Alluxio / alluxio

Alluxio, data orchestration for analytics and machine learning in the cloud
https://www.alluxio.io
Apache License 2.0
6.86k stars 2.94k forks source link

After opening the client cache, the memory used will exceed the upper limit #17989

Open wangw-david opened 1 year ago

wangw-david commented 1 year ago

Alluxio Version: What version of Alluxio are you using? I deployed alluxio version 2.9.0 (alluxio/alluxio-dev:2.9.0) with fluid 0.9.1.

Describe the bug Here is my client cache configuration: alluxio.user.client.cache.enabled: "true" alluxio.user.client.cache.store.type: MEM alluxio.user.client.cache.size: 1GB alluxio.user.client.cache.page.size: 4MB

When I read and write 4M files, everything is normal, and then when I start to read and write 4K files, fuse's jvm memory often OOM. I use jmap -heap xxx to monitor the jvm usage of fuse: filesize num tenured generation used
4M 1024 948MB
2M 1024 1811MB
1M 1024 3643MB
256K 1024 4233MB
4K 1024 4164MB

When I turn off client caching, alluxio.user.client.cache.enabled: "false", the memory usage is only 23MB 1M 1024 23MB

If open the cache and set the pagesize to 64K, the memory usage will also become very small: 4K 1024 86MB

Can someone tell me why? Why is the small file taking up so much memory and seems to exceed the upper limit configuration.
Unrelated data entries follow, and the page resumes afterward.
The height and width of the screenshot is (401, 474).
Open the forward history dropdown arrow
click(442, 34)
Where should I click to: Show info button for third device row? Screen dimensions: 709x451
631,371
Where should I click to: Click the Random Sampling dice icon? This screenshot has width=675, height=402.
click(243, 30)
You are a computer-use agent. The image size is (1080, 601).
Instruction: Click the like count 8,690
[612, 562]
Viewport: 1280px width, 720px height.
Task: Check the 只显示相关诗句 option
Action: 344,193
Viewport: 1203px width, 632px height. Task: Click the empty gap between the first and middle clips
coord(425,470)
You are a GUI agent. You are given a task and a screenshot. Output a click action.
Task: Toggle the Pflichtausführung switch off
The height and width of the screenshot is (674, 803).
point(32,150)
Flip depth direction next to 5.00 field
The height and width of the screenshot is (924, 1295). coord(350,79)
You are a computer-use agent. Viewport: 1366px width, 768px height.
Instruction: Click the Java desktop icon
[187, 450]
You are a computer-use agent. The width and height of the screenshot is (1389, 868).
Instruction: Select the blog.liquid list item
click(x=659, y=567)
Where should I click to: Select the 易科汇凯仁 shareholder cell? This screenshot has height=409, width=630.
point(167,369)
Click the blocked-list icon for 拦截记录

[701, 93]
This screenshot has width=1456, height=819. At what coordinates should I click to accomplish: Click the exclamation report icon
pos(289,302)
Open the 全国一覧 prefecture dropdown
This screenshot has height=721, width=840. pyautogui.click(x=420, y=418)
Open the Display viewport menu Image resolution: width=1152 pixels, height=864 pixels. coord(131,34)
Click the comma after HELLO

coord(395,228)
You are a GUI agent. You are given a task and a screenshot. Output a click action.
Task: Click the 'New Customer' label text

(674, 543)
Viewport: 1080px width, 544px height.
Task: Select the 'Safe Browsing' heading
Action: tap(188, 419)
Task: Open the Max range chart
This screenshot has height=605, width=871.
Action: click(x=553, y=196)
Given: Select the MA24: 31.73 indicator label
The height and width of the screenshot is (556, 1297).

To Reproduce Steps to reproduce the behavior (as minimally and precisely as possible)

Expected behavior A clear and concise description of what you expected to happen.

Urgency Describe the impact and urgency of the bug.

Are you planning to fix it Please indicate if you are already working on a PR.

Additional context Add any other context about the problem here.

LuQQiu commented 1 year ago

Thanks for reporting the issue. We have fixed some memory issues in Alluxio 3 which will be launching recently or can be used directly via alluxio main branch. Alluxio 2 line has some read prefetch behavior espeicially when reading small pages (4KB especially) which result in unexpected large memory consumption

humengyu2012 commented 1 year ago

Can you please modify the code when you're available? Try this pull request https://github.com/Alluxio/alluxio/pull/17636, which should achieve the same effect as the client cache. For details, please refer to this article: https://zhuanlan.zhihu.com/p/641450419.

wangw-david commented 1 year ago

@LuQQiu Thanks for your reply. @humengyu2012 Ok, I will try this pr, thanks.